Measurement of FRC in whole body plethysmography (FRCpleth) is not performed in young children (aged 3–5 years) because it involves sitting alone in a closed box and breathing attempts against occlusion.

Objective

To assess the feasibility of measuring FRCpleth in young children.

Methods and Results

Seventy-one of 102 children (age range 3.3–6.9 years) performed spirometry and FRCpleth measurements. Twenty-six children had controlled asthma (Group-A); 26 children were tested during asthma exacerbation had uncontrolled asthma (Group-UA), and 19 children were tested after receiving chemotherapy treatment (Group-C). Tests according to adult recommendations were first taught outside the plethysmograph and then performed with minor technical adaptations. Each test included two consecutive FRC measurements obtained during 2–3 sec of occlusion. Total lung capacity (TLC) and residual volume (RV) were calculated.
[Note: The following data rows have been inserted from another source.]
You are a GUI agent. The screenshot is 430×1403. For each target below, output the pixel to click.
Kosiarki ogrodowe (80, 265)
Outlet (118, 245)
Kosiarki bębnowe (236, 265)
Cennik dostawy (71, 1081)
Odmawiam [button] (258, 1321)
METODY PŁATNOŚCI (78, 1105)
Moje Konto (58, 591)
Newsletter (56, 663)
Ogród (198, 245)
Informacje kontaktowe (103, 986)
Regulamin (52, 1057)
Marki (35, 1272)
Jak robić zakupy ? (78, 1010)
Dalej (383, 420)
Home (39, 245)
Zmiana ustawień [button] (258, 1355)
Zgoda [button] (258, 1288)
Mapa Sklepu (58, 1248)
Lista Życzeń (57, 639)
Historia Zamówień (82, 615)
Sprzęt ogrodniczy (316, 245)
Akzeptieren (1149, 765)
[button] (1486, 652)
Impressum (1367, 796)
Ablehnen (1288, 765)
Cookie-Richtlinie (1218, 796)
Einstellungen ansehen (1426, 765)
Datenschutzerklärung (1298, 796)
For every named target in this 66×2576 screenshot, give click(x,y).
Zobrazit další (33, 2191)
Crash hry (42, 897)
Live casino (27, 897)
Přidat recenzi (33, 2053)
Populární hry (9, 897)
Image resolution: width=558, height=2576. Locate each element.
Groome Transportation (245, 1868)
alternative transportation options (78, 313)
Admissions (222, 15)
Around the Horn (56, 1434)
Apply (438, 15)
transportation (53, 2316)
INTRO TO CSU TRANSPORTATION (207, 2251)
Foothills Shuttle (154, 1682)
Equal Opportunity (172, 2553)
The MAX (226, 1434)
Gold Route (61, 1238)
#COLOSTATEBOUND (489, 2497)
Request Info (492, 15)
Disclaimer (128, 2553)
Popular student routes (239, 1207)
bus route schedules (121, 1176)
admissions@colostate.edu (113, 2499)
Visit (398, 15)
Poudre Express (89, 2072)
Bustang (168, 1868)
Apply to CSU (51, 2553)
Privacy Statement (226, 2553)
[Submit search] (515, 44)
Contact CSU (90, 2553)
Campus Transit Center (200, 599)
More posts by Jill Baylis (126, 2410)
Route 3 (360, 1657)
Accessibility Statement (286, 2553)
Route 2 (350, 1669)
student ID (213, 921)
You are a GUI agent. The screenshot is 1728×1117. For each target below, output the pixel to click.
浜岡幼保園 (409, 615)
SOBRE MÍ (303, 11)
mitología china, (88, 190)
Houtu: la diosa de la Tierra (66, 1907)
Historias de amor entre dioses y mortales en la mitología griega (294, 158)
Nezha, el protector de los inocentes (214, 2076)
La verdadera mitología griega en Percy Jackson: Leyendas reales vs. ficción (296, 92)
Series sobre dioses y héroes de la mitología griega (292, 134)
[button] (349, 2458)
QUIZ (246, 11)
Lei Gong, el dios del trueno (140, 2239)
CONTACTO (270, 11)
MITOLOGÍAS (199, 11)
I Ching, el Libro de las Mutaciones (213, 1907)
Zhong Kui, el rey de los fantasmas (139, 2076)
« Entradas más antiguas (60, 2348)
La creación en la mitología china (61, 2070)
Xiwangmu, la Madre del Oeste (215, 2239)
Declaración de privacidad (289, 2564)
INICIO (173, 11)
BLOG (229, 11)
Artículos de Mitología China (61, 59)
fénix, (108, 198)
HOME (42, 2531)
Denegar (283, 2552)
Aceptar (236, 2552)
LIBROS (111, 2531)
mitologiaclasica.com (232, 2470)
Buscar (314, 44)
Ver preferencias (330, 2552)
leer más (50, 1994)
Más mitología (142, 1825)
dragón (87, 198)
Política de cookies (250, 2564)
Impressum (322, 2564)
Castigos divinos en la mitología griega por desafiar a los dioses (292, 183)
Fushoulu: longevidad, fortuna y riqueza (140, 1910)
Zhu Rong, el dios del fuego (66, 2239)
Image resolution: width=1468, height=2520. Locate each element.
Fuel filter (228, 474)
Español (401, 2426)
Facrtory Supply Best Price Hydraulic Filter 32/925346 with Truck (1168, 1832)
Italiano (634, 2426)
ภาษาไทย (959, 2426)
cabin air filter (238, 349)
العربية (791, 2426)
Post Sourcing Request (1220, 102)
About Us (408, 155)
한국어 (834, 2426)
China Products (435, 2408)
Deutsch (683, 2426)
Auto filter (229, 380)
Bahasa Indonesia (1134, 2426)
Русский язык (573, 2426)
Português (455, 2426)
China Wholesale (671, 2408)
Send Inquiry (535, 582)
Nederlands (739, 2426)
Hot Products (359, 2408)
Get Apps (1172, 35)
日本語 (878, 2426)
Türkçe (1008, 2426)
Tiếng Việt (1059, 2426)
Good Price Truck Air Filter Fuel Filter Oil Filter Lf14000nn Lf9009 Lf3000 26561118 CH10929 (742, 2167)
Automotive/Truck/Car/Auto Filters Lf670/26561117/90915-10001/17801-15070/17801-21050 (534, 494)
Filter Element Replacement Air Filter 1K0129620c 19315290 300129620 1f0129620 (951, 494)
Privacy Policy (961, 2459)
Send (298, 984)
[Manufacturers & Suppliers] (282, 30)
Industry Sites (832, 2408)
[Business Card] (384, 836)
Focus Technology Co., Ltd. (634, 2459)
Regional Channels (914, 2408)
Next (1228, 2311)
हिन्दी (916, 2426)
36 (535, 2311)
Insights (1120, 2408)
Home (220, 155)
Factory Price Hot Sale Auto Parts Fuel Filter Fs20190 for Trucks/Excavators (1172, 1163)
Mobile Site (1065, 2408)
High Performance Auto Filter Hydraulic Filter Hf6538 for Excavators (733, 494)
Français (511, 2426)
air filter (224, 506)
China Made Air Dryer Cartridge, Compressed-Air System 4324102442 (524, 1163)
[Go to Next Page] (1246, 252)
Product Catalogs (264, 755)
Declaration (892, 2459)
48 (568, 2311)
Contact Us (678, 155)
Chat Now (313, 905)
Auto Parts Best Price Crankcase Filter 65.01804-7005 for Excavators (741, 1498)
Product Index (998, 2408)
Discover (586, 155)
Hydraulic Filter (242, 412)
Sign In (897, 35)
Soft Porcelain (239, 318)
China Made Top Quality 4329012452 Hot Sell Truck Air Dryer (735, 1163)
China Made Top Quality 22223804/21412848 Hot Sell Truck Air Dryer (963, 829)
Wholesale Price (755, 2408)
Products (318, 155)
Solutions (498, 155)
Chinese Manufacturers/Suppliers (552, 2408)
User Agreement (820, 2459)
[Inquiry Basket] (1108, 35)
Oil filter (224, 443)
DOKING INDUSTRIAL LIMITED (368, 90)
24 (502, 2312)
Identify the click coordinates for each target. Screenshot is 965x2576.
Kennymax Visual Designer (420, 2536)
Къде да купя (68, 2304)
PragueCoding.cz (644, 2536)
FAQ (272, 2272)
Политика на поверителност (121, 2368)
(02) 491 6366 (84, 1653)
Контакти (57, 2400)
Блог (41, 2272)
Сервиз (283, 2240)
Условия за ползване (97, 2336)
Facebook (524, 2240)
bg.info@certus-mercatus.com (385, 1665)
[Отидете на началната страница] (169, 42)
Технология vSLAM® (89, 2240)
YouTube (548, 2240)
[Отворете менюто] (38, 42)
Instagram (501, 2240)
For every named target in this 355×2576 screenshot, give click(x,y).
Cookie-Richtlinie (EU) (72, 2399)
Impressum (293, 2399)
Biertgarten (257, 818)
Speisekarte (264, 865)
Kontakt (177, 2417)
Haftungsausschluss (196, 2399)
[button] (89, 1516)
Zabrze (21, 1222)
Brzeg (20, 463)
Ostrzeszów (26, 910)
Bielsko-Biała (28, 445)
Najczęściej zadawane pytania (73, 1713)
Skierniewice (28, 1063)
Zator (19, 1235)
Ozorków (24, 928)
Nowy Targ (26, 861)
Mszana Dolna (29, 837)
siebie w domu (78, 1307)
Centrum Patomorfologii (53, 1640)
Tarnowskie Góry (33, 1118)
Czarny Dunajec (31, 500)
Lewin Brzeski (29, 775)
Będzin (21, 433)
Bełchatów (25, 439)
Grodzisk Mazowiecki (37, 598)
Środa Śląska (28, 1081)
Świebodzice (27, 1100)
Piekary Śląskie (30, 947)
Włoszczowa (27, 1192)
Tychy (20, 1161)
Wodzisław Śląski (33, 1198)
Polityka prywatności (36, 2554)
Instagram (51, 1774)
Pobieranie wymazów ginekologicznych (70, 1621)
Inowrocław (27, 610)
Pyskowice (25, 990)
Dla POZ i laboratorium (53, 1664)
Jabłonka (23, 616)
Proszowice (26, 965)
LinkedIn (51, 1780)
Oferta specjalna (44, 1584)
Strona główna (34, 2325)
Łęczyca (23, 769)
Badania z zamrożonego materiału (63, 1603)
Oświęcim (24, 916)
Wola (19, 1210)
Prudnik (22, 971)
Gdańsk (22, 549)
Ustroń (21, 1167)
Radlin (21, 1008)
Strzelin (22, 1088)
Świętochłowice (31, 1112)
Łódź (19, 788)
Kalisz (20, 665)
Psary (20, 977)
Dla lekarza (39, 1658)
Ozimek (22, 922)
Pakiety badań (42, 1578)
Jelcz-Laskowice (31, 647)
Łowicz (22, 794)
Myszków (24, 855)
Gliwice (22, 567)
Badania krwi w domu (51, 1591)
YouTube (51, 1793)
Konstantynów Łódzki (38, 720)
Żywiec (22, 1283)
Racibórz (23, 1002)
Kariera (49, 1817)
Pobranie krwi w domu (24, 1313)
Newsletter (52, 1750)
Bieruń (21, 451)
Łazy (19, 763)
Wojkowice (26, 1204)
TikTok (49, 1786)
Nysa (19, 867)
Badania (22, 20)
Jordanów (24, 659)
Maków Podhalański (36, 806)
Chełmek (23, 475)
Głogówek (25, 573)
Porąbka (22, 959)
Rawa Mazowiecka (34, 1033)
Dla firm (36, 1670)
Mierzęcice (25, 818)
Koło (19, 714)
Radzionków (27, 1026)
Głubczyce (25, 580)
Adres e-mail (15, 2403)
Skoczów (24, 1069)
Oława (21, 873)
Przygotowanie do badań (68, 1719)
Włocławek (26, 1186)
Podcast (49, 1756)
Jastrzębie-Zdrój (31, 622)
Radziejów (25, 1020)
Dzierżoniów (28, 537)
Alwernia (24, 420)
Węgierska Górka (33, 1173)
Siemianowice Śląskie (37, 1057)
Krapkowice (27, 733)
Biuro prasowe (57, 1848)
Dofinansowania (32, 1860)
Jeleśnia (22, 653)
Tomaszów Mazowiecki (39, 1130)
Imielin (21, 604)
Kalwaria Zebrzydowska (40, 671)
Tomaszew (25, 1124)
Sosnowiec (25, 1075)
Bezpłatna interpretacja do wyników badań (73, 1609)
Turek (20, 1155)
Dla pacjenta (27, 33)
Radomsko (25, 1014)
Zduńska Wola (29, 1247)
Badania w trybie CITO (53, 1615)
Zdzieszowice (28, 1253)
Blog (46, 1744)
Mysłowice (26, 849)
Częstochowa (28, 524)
Values were compared to FRC measured by Helium-dilution (FRC-He) in healthy preschool children and to extrapolated FRCpleth values of school children, and between the groups.

Results

Group-A showed normal spirometry and normal TLC values, with mildly elevated FRCpleth and RV values (125 ± 20 and 153 ± 33 %predicted, respectively; P < 0.0001 for both values). Group-UA showed obstructed flows combined with high FRCpleth and RV (146 ± 26 and 189 ± 38 %predicted; P < 0.0001) and normal TLC. Group-C showed a restrictive spirometry pattern combined with lower than normal TLC (86  ±  15 %predicted; P < 0.0251).

Conclusions

Measuring absolute lung volumes by plethysmography in young children is feasible and can detect abnormal lung volumes. It is essential to study a larger group of healthy children for reference values and to allow for standardization of the procedure. Pediatr Pulmonol. 2009; 44:885–891. © 2009 Wiley-Liss, Inc.